## What this task involves
Repeat every entry in full. Match each line exactly.

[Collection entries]
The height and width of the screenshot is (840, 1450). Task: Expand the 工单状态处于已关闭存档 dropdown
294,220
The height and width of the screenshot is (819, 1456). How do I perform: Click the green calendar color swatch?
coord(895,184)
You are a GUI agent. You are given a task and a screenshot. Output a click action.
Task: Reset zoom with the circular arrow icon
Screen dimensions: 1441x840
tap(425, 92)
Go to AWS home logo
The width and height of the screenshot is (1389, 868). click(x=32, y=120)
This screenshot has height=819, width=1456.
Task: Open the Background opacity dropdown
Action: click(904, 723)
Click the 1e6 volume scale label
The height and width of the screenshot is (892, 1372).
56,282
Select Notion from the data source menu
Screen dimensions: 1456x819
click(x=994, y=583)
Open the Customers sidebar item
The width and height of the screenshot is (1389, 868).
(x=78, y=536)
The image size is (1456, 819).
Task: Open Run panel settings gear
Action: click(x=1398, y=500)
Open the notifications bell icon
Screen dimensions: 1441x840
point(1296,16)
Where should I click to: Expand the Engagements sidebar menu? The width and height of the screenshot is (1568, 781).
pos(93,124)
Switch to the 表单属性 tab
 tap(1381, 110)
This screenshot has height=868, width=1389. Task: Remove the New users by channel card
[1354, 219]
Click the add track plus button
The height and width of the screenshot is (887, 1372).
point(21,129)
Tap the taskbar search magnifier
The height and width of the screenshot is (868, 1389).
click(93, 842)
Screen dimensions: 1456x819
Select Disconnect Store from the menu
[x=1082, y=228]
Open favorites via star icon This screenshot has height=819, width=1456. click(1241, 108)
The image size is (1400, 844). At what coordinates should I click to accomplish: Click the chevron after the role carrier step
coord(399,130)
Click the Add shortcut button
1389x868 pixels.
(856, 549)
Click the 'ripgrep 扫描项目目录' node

## Completed task
The height and width of the screenshot is (840, 1450). Task: Expand the 工单状态处于已关闭存档 dropdown
294,220
The height and width of the screenshot is (819, 1456). How do I perform: Click the green calendar color swatch?
coord(895,184)
You are a GUI agent. You are given a task and a screenshot. Output a click action.
Task: Reset zoom with the circular arrow icon
Screen dimensions: 1441x840
tap(425, 92)
Go to AWS home logo
The width and height of the screenshot is (1389, 868). click(x=32, y=120)
This screenshot has height=819, width=1456.
Task: Open the Background opacity dropdown
Action: click(904, 723)
Click the 1e6 volume scale label
The height and width of the screenshot is (892, 1372).
56,282
Select Notion from the data source menu
Screen dimensions: 1456x819
click(x=994, y=583)
Open the Customers sidebar item
The width and height of the screenshot is (1389, 868).
(x=78, y=536)
The image size is (1456, 819).
Task: Open Run panel settings gear
Action: click(x=1398, y=500)
Open the notifications bell icon
Screen dimensions: 1441x840
point(1296,16)
Where should I click to: Expand the Engagements sidebar menu? The width and height of the screenshot is (1568, 781).
pos(93,124)
Switch to the 表单属性 tab
 tap(1381, 110)
This screenshot has height=868, width=1389. Task: Remove the New users by channel card
[1354, 219]
Click the add track plus button
The height and width of the screenshot is (887, 1372).
point(21,129)
Tap the taskbar search magnifier
The height and width of the screenshot is (868, 1389).
click(93, 842)
Screen dimensions: 1456x819
Select Disconnect Store from the menu
[x=1082, y=228]
Open favorites via star icon This screenshot has height=819, width=1456. click(1241, 108)
The image size is (1400, 844). At what coordinates should I click to accomplish: Click the chevron after the role carrier step
coord(399,130)
Click the Add shortcut button
1389x868 pixels.
(856, 549)
Click the 'ripgrep 扫描项目目录' node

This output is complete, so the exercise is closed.